-- AVAILABLE DATA follows --

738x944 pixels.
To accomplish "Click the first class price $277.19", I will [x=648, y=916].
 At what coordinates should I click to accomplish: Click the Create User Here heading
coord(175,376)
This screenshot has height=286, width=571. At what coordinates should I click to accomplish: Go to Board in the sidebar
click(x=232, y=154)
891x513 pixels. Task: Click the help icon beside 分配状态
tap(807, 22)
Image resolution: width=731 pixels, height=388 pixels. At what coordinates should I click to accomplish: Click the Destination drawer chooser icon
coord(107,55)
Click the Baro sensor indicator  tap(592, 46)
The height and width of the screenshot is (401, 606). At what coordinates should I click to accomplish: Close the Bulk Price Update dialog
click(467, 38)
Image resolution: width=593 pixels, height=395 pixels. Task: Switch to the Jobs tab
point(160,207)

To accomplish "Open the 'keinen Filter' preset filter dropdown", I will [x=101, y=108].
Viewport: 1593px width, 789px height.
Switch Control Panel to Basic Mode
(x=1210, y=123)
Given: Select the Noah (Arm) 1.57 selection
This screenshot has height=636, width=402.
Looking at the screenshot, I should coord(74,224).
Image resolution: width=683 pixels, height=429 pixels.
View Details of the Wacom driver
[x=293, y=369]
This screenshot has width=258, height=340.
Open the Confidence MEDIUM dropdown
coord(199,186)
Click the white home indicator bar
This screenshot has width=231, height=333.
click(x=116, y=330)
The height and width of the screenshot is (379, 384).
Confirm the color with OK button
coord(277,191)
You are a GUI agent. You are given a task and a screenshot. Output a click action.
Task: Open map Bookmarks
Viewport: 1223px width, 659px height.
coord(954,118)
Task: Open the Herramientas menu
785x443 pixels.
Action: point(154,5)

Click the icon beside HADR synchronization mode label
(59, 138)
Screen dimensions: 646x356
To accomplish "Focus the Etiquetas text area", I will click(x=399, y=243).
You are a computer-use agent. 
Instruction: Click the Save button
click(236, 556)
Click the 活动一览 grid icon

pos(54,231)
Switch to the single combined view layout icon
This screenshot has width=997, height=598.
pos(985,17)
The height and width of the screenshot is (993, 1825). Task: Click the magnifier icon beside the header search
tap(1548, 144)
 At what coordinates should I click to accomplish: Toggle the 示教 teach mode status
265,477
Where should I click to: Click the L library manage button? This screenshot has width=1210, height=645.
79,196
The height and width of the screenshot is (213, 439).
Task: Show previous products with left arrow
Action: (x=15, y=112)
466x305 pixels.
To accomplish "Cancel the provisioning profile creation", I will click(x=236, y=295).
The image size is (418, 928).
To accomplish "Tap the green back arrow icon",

-- AVAILABLE DATA concluded --

The full set of entries must be printed again without any alteration.

SOLUTION TO THE EXERCISE
738x944 pixels.
To accomplish "Click the first class price $277.19", I will [x=648, y=916].
 At what coordinates should I click to accomplish: Click the Create User Here heading
coord(175,376)
This screenshot has height=286, width=571. At what coordinates should I click to accomplish: Go to Board in the sidebar
click(x=232, y=154)
891x513 pixels. Task: Click the help icon beside 分配状态
tap(807, 22)
Image resolution: width=731 pixels, height=388 pixels. At what coordinates should I click to accomplish: Click the Destination drawer chooser icon
coord(107,55)
Click the Baro sensor indicator  tap(592, 46)
The height and width of the screenshot is (401, 606). At what coordinates should I click to accomplish: Close the Bulk Price Update dialog
click(467, 38)
Image resolution: width=593 pixels, height=395 pixels. Task: Switch to the Jobs tab
point(160,207)

To accomplish "Open the 'keinen Filter' preset filter dropdown", I will [x=101, y=108].
Viewport: 1593px width, 789px height.
Switch Control Panel to Basic Mode
(x=1210, y=123)
Given: Select the Noah (Arm) 1.57 selection
This screenshot has height=636, width=402.
Looking at the screenshot, I should coord(74,224).
Image resolution: width=683 pixels, height=429 pixels.
View Details of the Wacom driver
[x=293, y=369]
This screenshot has width=258, height=340.
Open the Confidence MEDIUM dropdown
coord(199,186)
Click the white home indicator bar
This screenshot has width=231, height=333.
click(x=116, y=330)
The height and width of the screenshot is (379, 384).
Confirm the color with OK button
coord(277,191)
You are a GUI agent. You are given a task and a screenshot. Output a click action.
Task: Open map Bookmarks
Viewport: 1223px width, 659px height.
coord(954,118)
Task: Open the Herramientas menu
785x443 pixels.
Action: point(154,5)

Click the icon beside HADR synchronization mode label
(59, 138)
Screen dimensions: 646x356
To accomplish "Focus the Etiquetas text area", I will click(x=399, y=243).
You are a computer-use agent. 
Instruction: Click the Save button
click(236, 556)
Click the 活动一览 grid icon

pos(54,231)
Switch to the single combined view layout icon
This screenshot has width=997, height=598.
pos(985,17)
The height and width of the screenshot is (993, 1825). Task: Click the magnifier icon beside the header search
tap(1548, 144)
 At what coordinates should I click to accomplish: Toggle the 示教 teach mode status
265,477
Where should I click to: Click the L library manage button? This screenshot has width=1210, height=645.
79,196
The height and width of the screenshot is (213, 439).
Task: Show previous products with left arrow
Action: (x=15, y=112)
466x305 pixels.
To accomplish "Cancel the provisioning profile creation", I will click(x=236, y=295).
The image size is (418, 928).
To accomplish "Tap the green back arrow icon",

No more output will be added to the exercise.